Task to carry out: Please transcribe only the lines from the one holding "Given: Click Trail" through the final line of the data, both included, with no pictures.

[Collected data entries]
----

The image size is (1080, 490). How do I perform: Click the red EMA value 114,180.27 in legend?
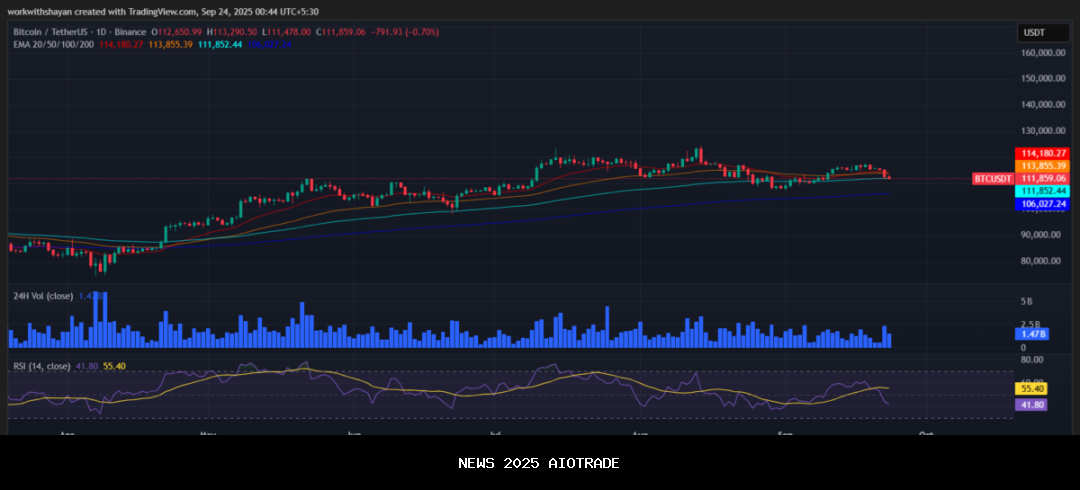click(121, 44)
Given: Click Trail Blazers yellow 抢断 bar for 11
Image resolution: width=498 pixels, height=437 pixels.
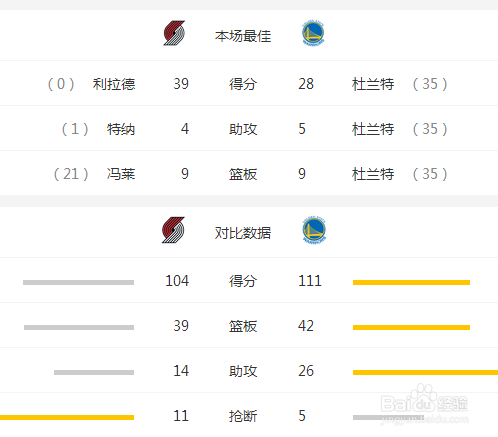Looking at the screenshot, I should 67,417.
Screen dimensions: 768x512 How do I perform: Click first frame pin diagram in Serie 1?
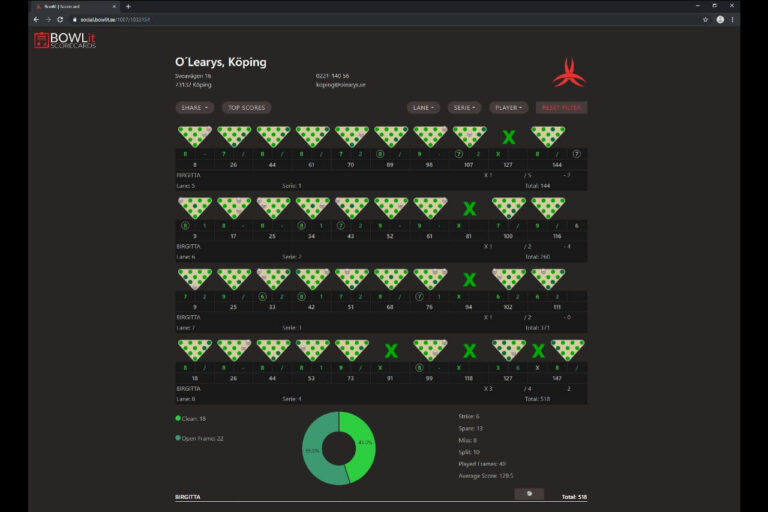(x=195, y=136)
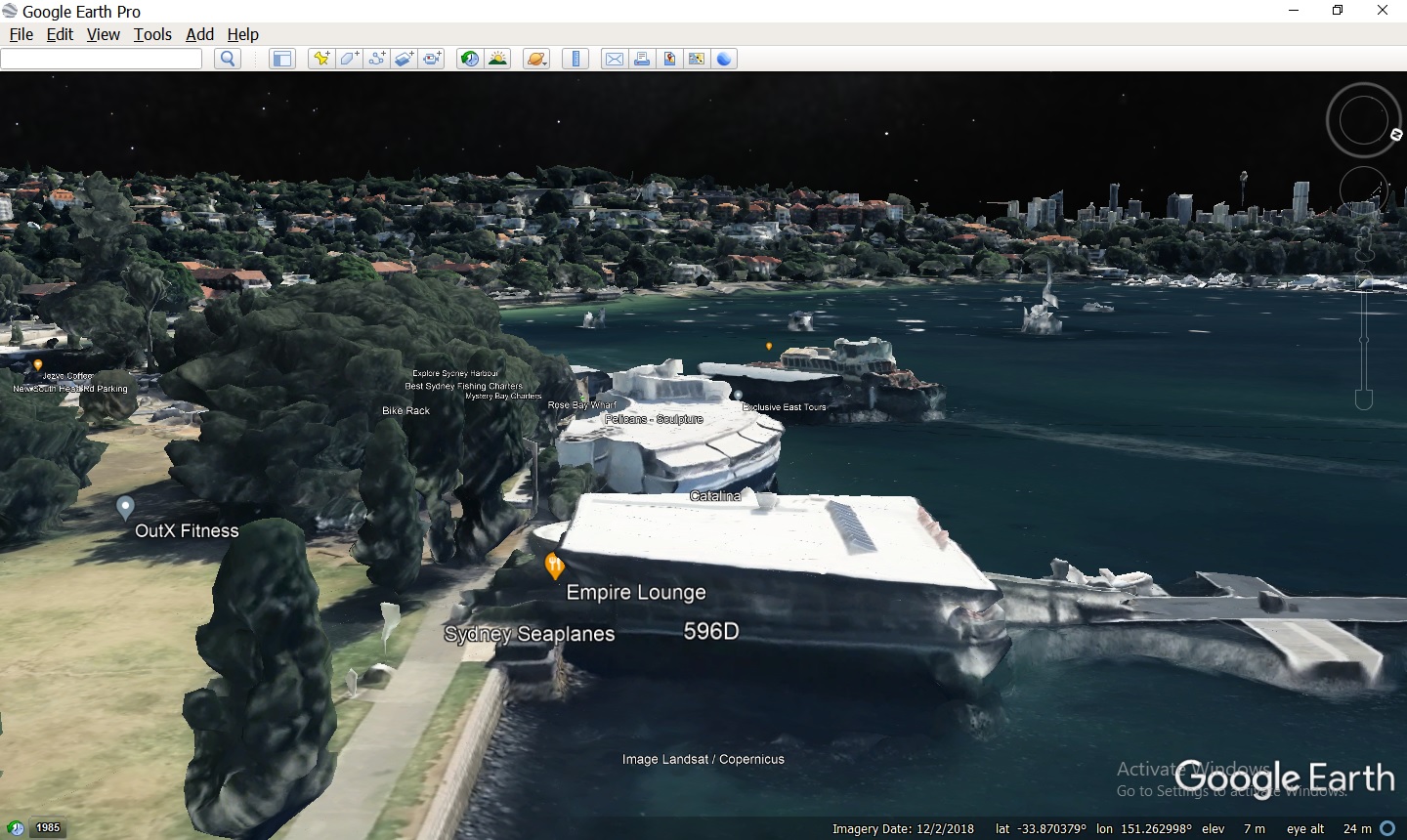Start recording a tour

431,59
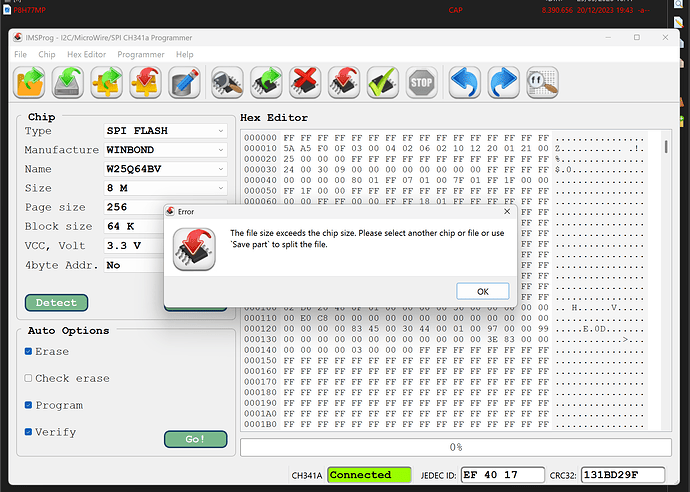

----

Answer:
Given: Click Trail Blazers yellow 抢断 bar for 11
Image resolution: width=498 pixels, height=437 pixels.
Looking at the screenshot, I should 67,417.
Screen dimensions: 768x512 How do I perform: Click first frame pin diagram in Serie 1?
(x=195, y=136)
Start recording a tour

431,59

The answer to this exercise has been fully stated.